• [Extracted material]:

----

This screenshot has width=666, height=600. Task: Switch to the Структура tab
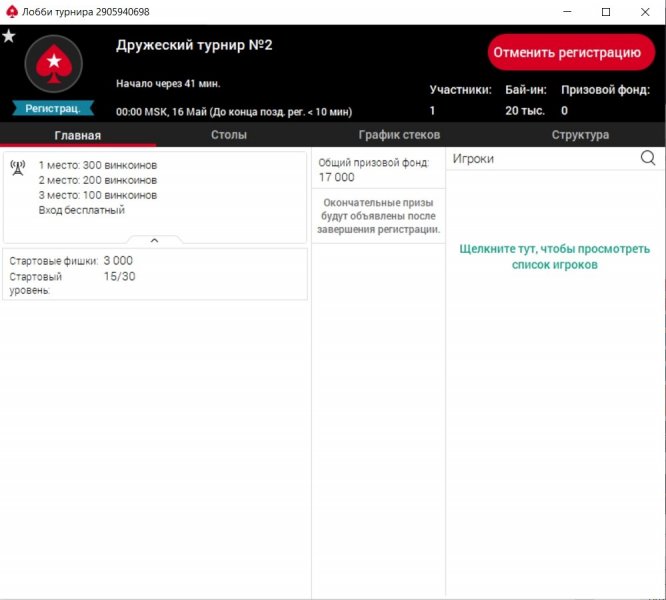point(580,135)
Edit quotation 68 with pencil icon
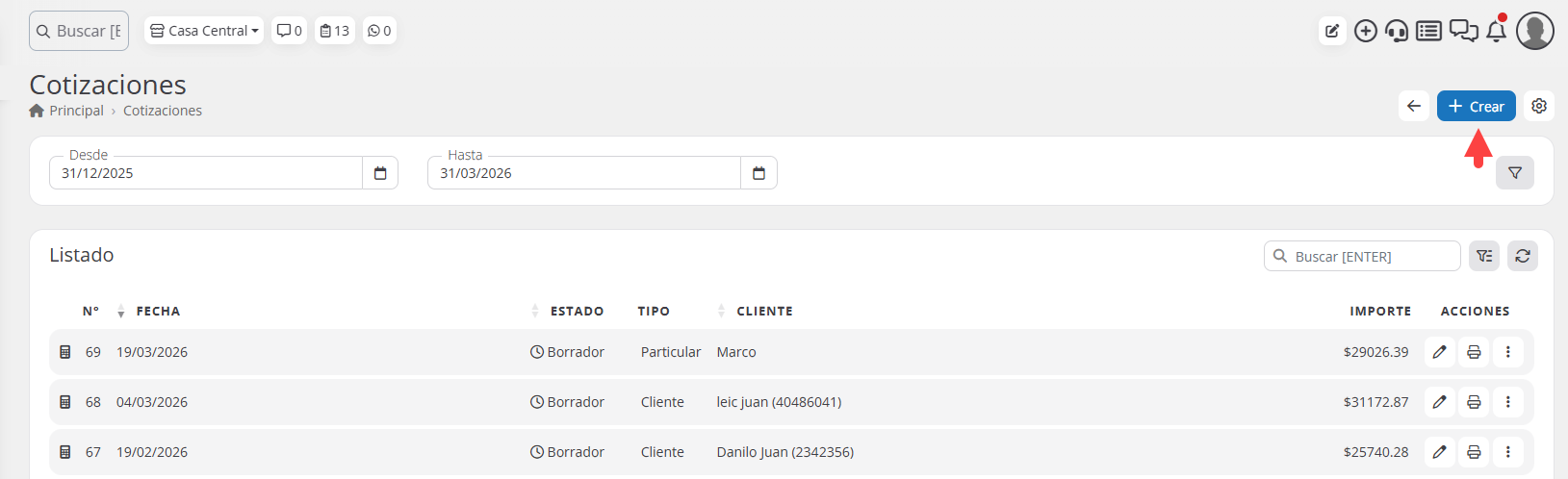This screenshot has height=479, width=1568. click(x=1439, y=402)
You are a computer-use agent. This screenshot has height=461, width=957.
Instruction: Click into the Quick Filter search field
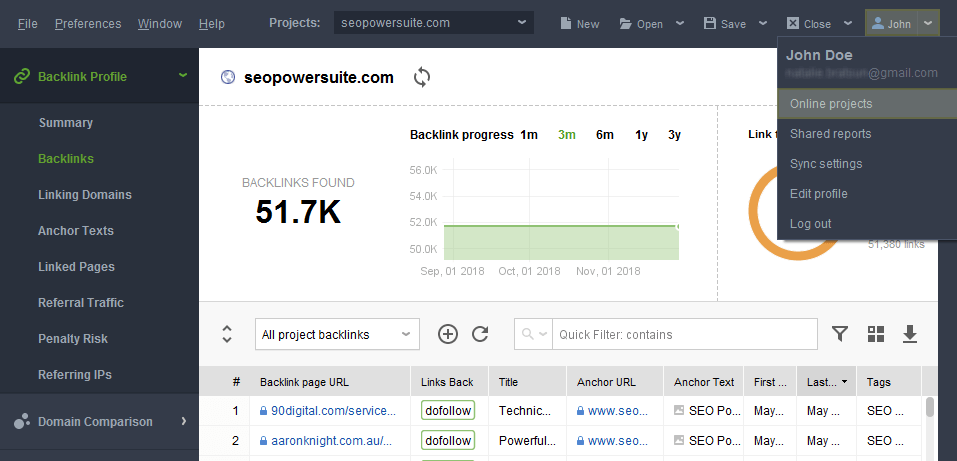click(684, 334)
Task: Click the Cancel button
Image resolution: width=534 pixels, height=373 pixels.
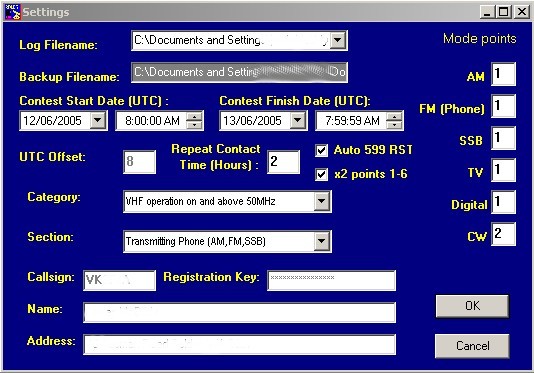Action: (472, 346)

----

Please copy, exactly and only, the lines of the listing that run from the one holding "Instruction: Click into" through its last line, and exclude pictures.

Instruction: Click into the Quick Filter search field
click(684, 334)
Task: Click the Cancel button
Image resolution: width=534 pixels, height=373 pixels.
Action: (472, 346)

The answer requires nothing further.